* DATASET EXCERPTS:
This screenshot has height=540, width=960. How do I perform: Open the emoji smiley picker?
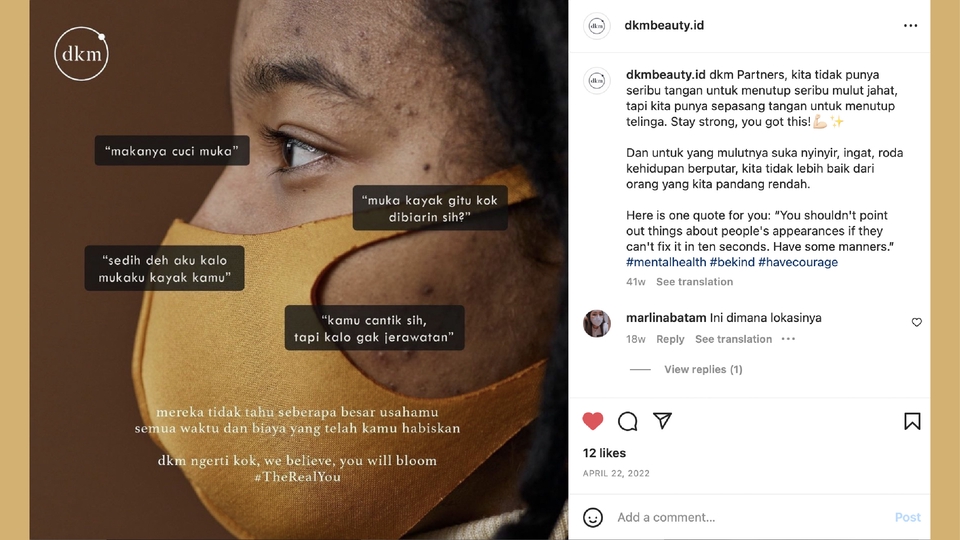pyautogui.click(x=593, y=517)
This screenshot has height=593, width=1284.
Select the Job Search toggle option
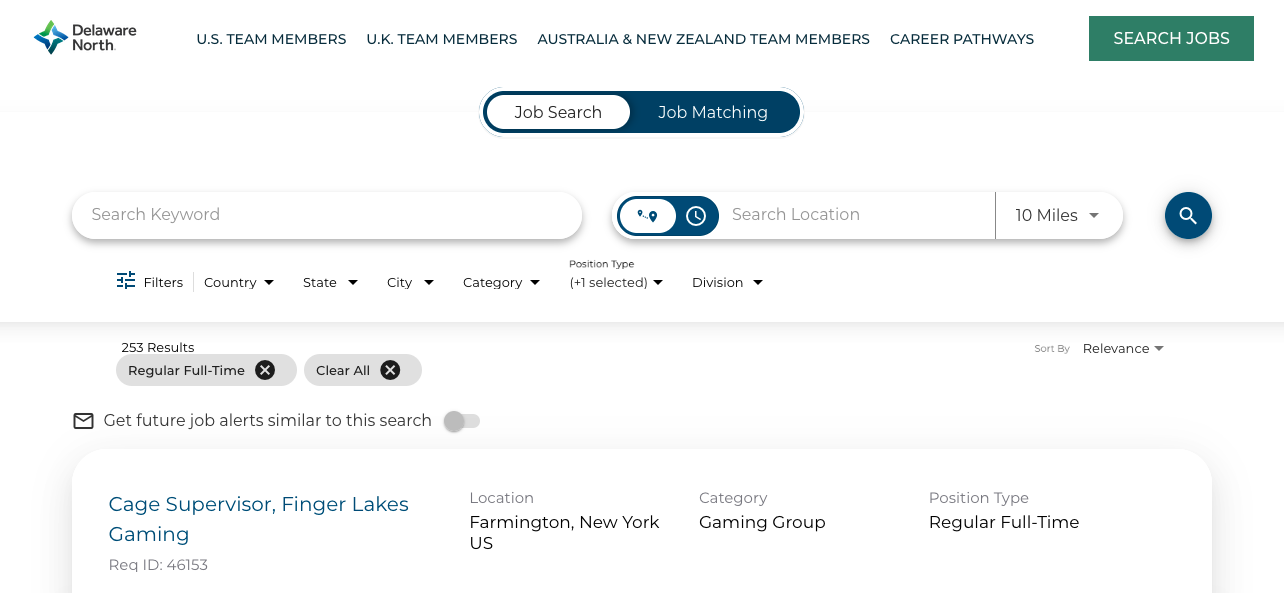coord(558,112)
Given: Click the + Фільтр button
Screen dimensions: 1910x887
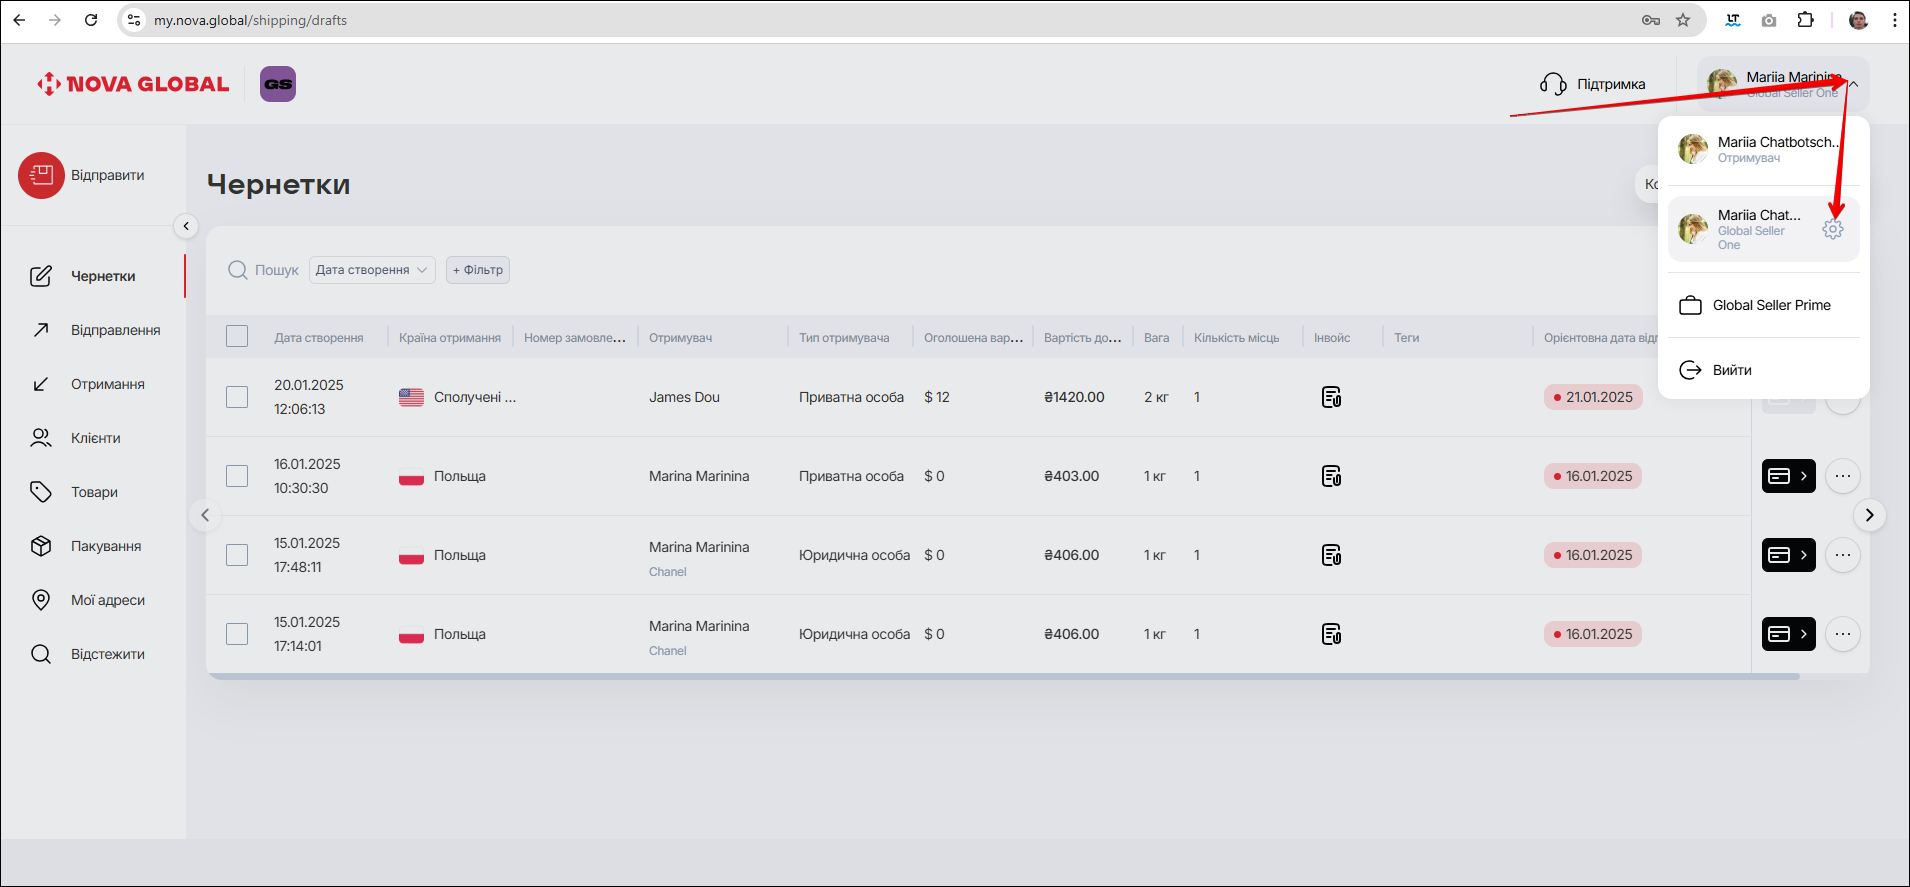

* YOUR TASK: Please return the lines above exactly, with the pictures omitted.

* RESULT:
This screenshot has height=540, width=960. How do I perform: Open the emoji smiley picker?
pyautogui.click(x=593, y=517)
This screenshot has height=593, width=1284.
Select the Job Search toggle option
coord(558,112)
Given: Click the + Фільтр button
Screen dimensions: 1910x887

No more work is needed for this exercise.